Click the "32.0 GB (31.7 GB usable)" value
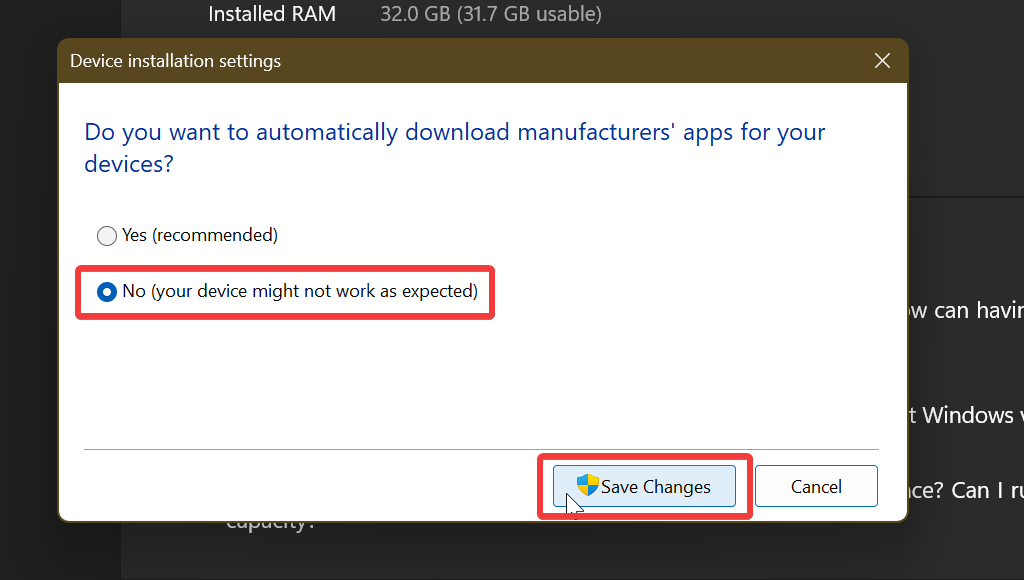(490, 14)
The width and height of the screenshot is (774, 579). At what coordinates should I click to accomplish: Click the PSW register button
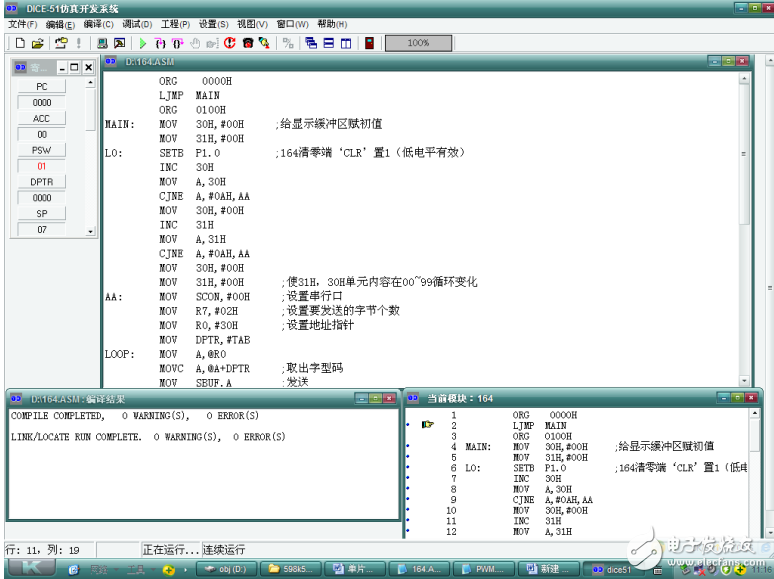point(42,150)
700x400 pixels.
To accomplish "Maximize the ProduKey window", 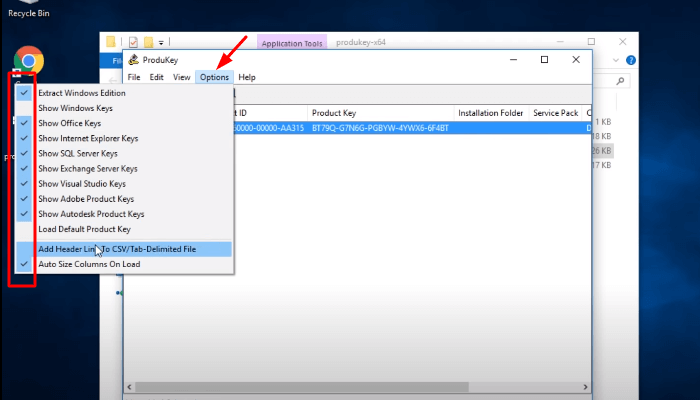I will 544,60.
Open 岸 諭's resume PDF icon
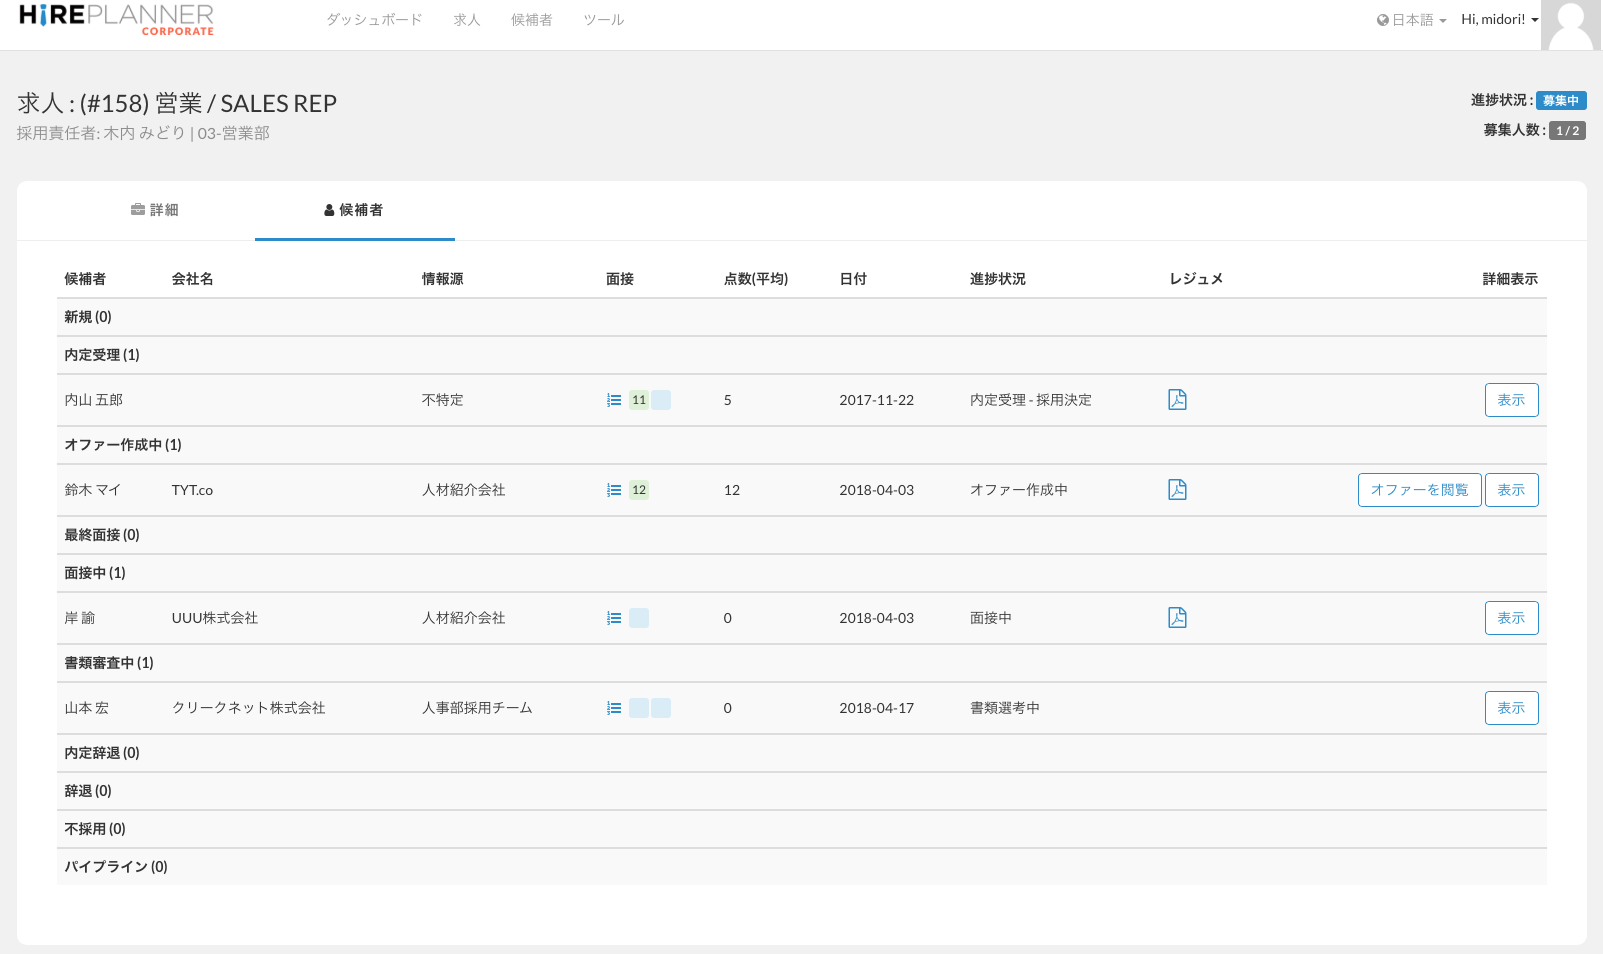Viewport: 1603px width, 954px height. coord(1177,618)
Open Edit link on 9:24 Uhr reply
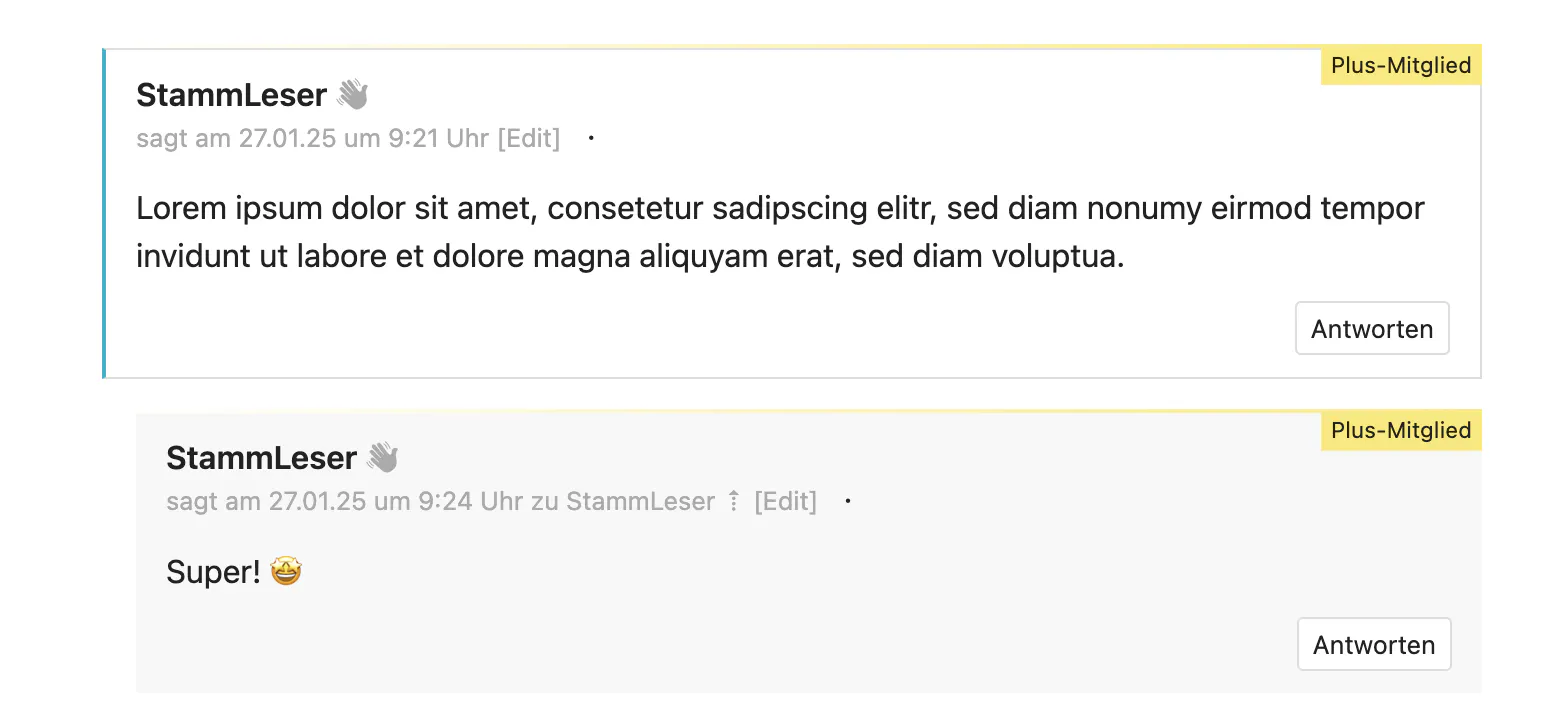This screenshot has height=720, width=1562. [786, 501]
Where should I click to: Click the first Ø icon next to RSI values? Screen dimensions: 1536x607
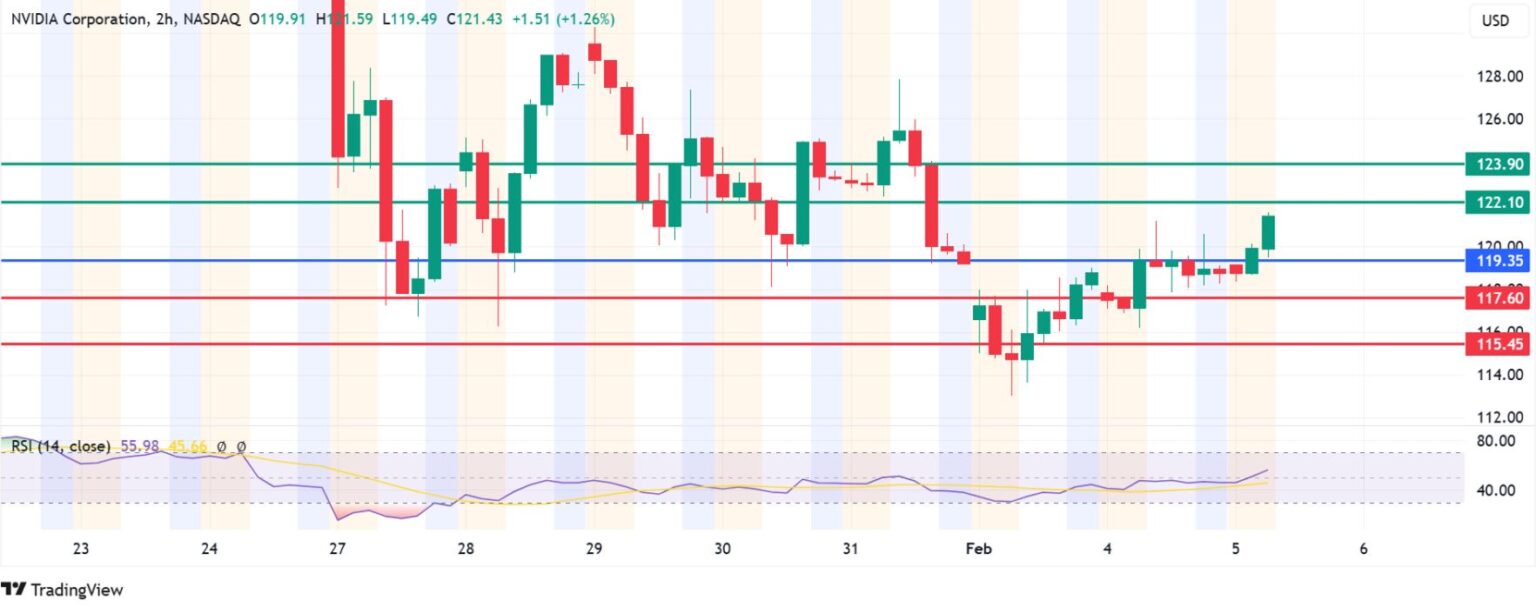(221, 447)
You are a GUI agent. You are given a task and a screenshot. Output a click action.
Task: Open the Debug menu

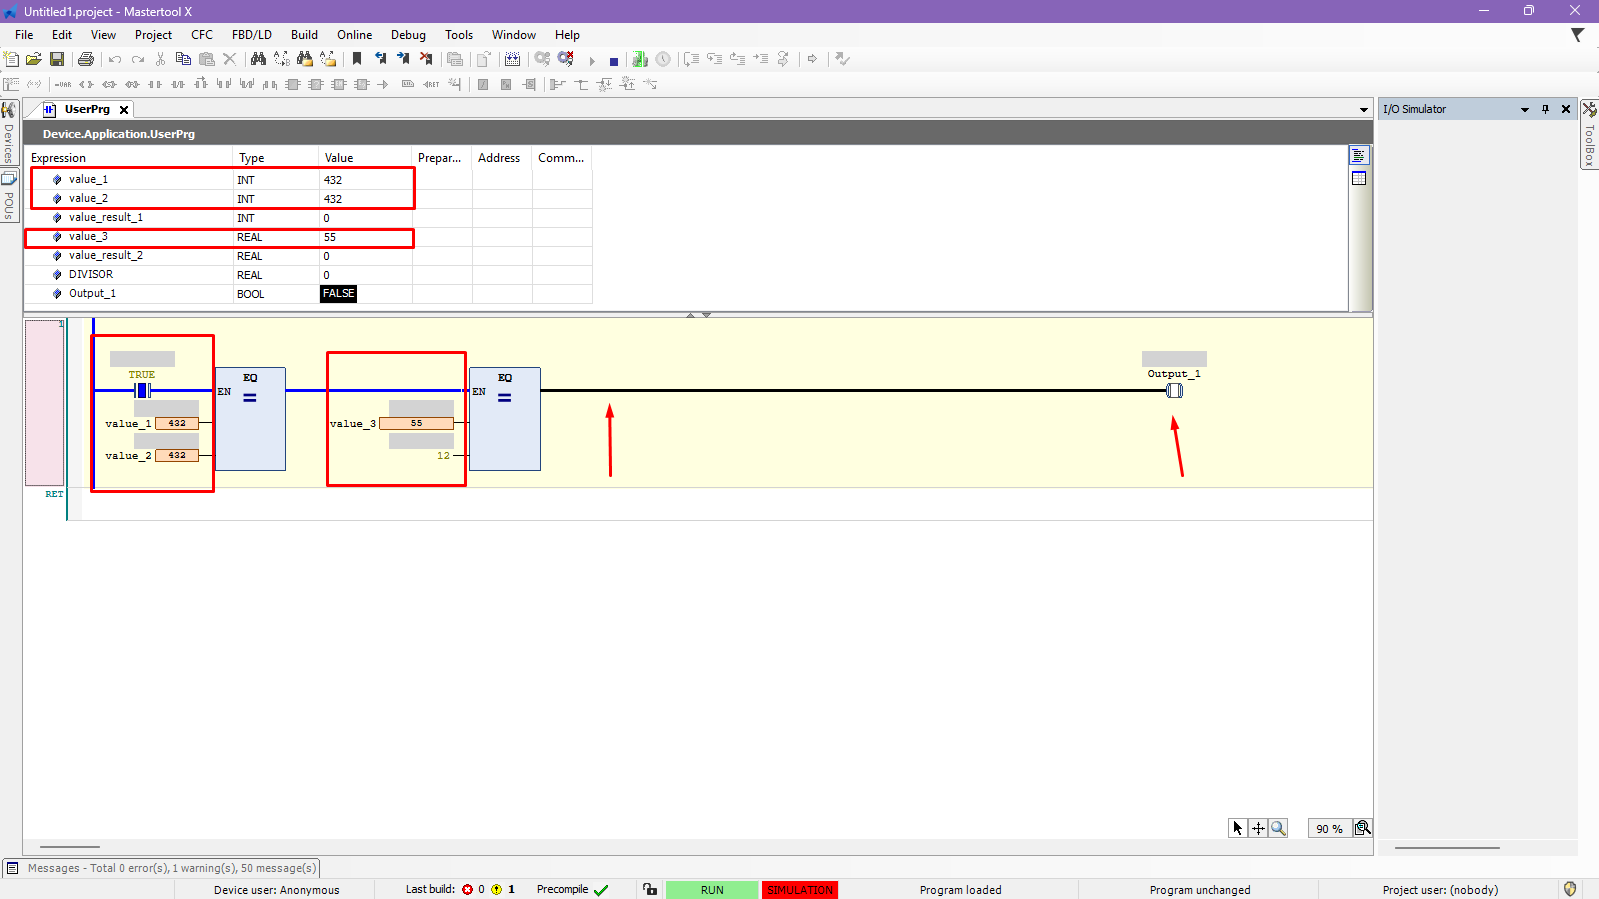click(408, 35)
===============
• _STATED TASK_
Copy the lines of the listing above word for word, from the line that contains "Open 岸 諭's resume PDF icon" through the end of the listing, with both ends included. Leave the pictures out of your copy.

• _OUTPUT_
Open 岸 諭's resume PDF icon
Viewport: 1603px width, 954px height. coord(1177,618)
Open Edit link on 9:24 Uhr reply
This screenshot has height=720, width=1562. [786, 501]
Where should I click to: Click the first Ø icon next to RSI values? Screen dimensions: 1536x607
(221, 447)
You are a GUI agent. You are given a task and a screenshot. Output a click action.
Task: Open the Debug menu

click(408, 35)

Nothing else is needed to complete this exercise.